• _READING PASSAGE_:
In the autumn of 1882 Homer returned to New York City. A little more than a year later he settled permanently in Prout’s Neck, ME, a lonely, rocky promontory on the Atlantic coast. He built a studio on the high shore, near the ocean, where he lived alone. His centre of interest shifted from inhabited to wild nature—to the sea and the wilderness, and the men who were part of them. From this time his art changed fundamentally; the idyllic worlds of leisure and of childhood pleasures disappeared, and women appeared less and less. The first product of this change was a series of sea paintings, among them the Fog Warning (1885; Boston, MA, Mus. F.A.) and Eight Bells (1886; Andover, MA, Phillips Acad., Addison Gal.), in which the recurring theme was the perils of the sea and the drama of Man’s battle with it. Neither literary nor sentimental, their power is conveyed in purely pictorial terms. They were immediately successful, commanding high prices, and they established Homer’s reputation as one of the foremost American painters. While painting his sea-pieces, Homer embarked on a new medium, etching. He etched eight plates between 1884 and 1889, seven of which were based on his sea paintings and his English watercolours (for illustrations see Goodrich, 1968, pls 90, 92, 94, 96, 98, 100, 102–3).

Although Homer’s few recorded remarks on art express a purely naturalistic viewpoint, his images are metaphors of nature, confronting the question of mortality. In one of his greatest paintings, the Fox Hunt (1893; Philadelphia, PA Acad. F.A.), the primitive struggle for survival is played out between a fox, normally the predator, trapped in deep snow, and a flock of birds descending from the sky for the kill.

The sea had been a subject of Homer’s from the time he had worked at Gloucester in the early 1870s. In 1890 he began a series of pure seascapes that became his best-known work (e.g. Sunlight on the Coast, 1890; Toledo, OH, Mus. A.; The Northeaster, 1895; New York, Met.). Critics praised these pictures for their ‘virility’ and ‘Americanness’. Monumental in scale, they were painted with broad brushwork and great plastic strength. The power, the danger, the loneliness and the beauty of the sea are evoked with an immediacy of physical sensation that places them among the most powerful modern expressions of Nature’s force. The northern wilderness was also a favourite theme, but, unlike the earlier Hudson River school painters whose approach combined spectacular Romanticism and meticulous literalism, Homer expressed the exhilarating experience of this wild and unspoiled world through expressive brushwork and resonant colour, as in his watercolour On the Trail (1892; Washington, DC, N.G.A.).

Records from a pointing dataset:
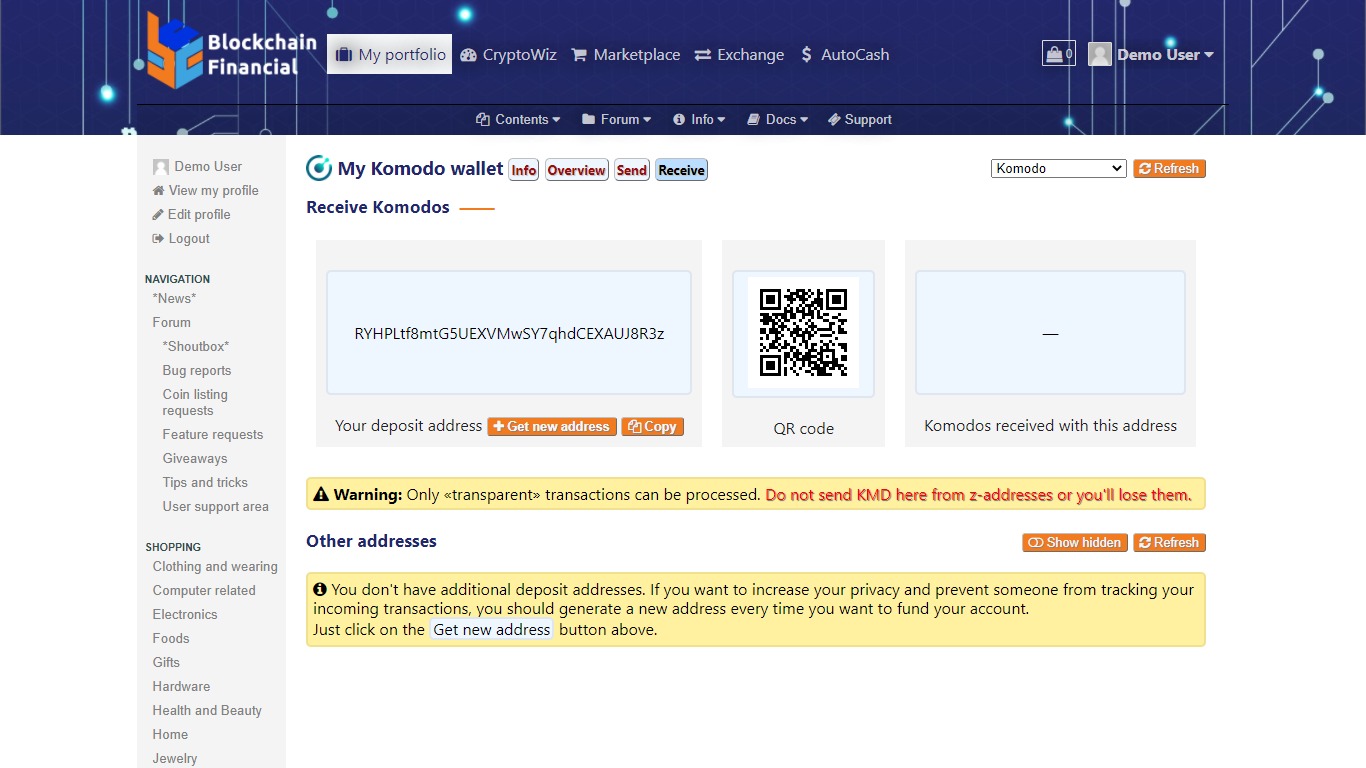Open AutoCash from the header
Viewport: 1366px width, 768px height.
844,55
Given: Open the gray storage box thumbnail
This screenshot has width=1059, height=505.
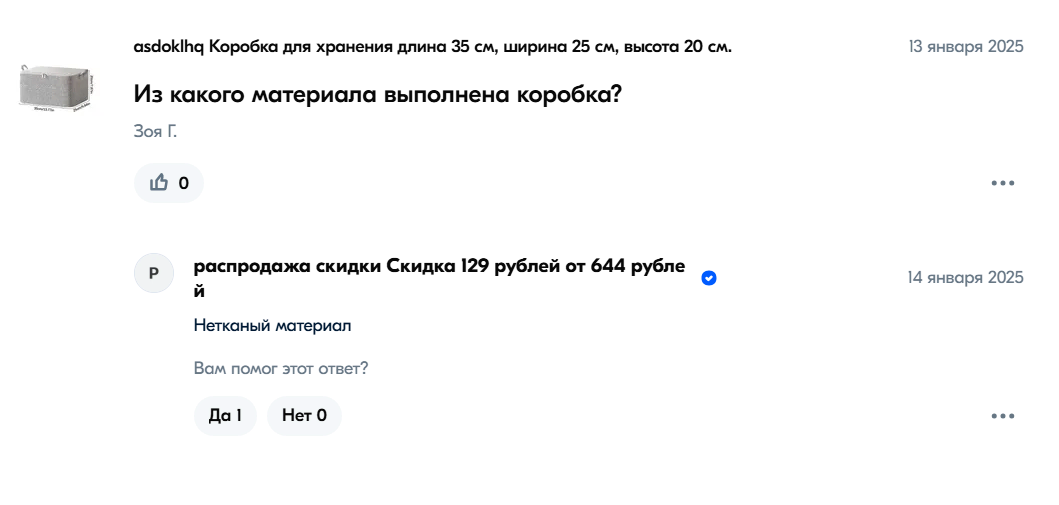Looking at the screenshot, I should [57, 88].
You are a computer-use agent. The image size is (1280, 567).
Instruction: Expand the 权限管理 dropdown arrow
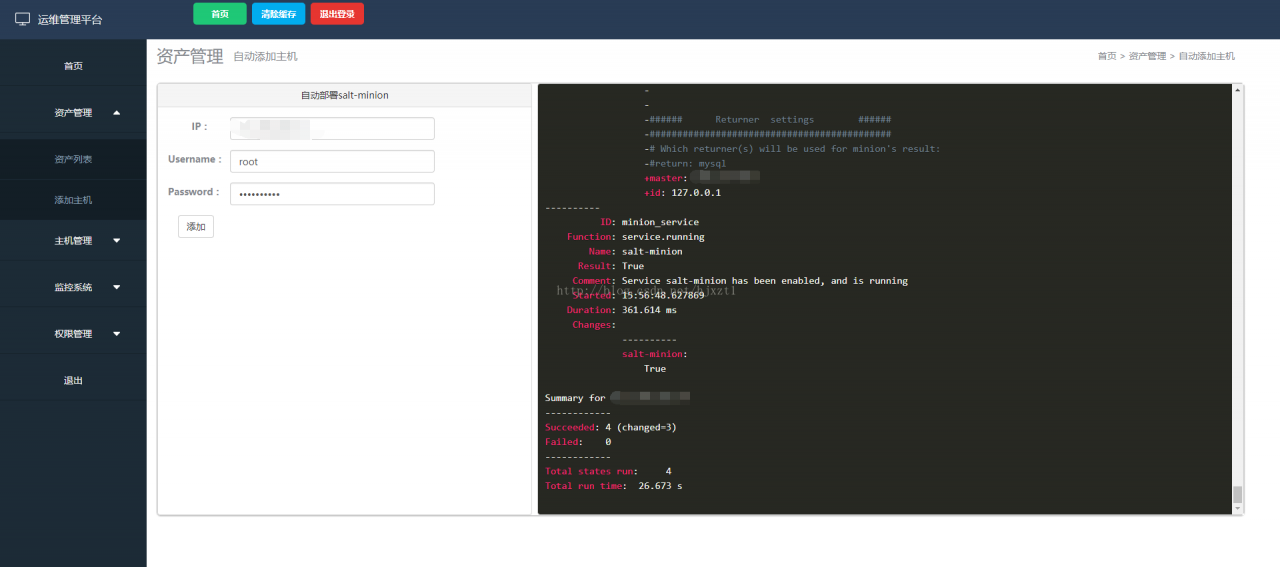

• _YOUR TASKS_:
(1) According to the passage on Homer, how many plates did he etch between 1884 and 1889?
(2) Copy the passage on Homer between "Although Homer’s few" and "for the kill.", inclusive, and substitute "drifting snow" for "deep snow".

• _FULL ANSWERS_:
(1) He etched eight plates.

(2)
Although Homer’s few recorded remarks on art express a purely naturalistic viewpoint, his images are metaphors of nature, confronting the question of mortality. In one of his greatest paintings, the Fox Hunt (1893; Philadelphia, PA Acad. F.A.), the primitive struggle for survival is played out between a fox, normally the predator, trapped in drifting snow, and a flock of birds descending from the sky for the kill.